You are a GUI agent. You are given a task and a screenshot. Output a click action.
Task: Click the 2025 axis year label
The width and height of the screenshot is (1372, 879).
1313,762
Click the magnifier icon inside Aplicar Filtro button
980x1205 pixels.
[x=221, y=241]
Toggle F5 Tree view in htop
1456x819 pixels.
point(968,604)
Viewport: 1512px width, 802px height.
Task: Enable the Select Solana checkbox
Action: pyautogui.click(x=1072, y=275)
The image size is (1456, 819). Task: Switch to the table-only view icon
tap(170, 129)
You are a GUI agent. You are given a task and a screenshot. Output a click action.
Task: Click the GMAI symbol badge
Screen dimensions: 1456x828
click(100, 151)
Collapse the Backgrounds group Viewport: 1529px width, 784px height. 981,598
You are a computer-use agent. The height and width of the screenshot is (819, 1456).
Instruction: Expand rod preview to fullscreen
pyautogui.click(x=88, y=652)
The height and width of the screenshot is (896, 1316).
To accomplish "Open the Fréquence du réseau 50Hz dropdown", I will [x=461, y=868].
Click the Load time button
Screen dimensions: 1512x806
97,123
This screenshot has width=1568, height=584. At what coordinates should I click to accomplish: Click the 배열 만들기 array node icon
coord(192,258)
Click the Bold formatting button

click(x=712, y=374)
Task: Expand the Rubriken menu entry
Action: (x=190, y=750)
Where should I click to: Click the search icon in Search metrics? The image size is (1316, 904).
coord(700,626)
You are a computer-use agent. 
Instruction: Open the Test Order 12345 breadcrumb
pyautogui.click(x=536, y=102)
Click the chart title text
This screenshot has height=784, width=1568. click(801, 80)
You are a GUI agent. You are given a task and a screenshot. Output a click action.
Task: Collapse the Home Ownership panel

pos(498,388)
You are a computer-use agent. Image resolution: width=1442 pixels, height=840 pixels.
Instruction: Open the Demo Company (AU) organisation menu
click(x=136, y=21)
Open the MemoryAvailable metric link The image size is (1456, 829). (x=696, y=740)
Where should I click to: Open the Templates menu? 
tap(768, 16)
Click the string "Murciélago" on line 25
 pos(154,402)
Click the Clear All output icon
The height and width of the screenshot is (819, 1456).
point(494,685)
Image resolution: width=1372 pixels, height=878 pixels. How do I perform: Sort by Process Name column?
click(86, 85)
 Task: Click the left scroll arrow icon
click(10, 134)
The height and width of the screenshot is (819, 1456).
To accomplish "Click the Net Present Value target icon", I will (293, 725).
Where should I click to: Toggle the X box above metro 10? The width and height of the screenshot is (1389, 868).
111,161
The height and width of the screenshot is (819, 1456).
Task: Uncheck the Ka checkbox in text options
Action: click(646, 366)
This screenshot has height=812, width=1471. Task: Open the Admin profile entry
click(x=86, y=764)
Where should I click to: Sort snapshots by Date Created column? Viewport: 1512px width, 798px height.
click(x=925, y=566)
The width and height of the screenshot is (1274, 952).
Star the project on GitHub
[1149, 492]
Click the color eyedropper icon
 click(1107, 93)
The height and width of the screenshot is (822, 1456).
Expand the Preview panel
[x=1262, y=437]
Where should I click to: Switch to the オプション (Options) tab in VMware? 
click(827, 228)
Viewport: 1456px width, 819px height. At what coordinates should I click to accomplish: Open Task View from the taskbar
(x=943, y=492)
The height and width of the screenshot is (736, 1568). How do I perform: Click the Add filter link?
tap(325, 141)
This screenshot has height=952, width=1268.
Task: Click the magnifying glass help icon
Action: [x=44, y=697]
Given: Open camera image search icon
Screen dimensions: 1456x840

◆ Assigned task: Begin at the top of the listing above and set down each line exactly. Stop after the line that contains "The height and width of the screenshot is (896, 1316).".

◆ Expected answer:
You are a GUI agent. You are given a task and a screenshot. Output a click action.
Task: Click the 2025 axis year label
The width and height of the screenshot is (1372, 879).
1313,762
Click the magnifier icon inside Aplicar Filtro button
980x1205 pixels.
[x=221, y=241]
Toggle F5 Tree view in htop
1456x819 pixels.
point(968,604)
Viewport: 1512px width, 802px height.
Task: Enable the Select Solana checkbox
Action: pyautogui.click(x=1072, y=275)
The image size is (1456, 819). Task: Switch to the table-only view icon
tap(170, 129)
You are a GUI agent. You are given a task and a screenshot. Output a click action.
Task: Click the GMAI symbol badge
Screen dimensions: 1456x828
click(100, 151)
Collapse the Backgrounds group Viewport: 1529px width, 784px height. 981,598
You are a computer-use agent. The height and width of the screenshot is (819, 1456).
Instruction: Expand rod preview to fullscreen
pyautogui.click(x=88, y=652)
The height and width of the screenshot is (896, 1316).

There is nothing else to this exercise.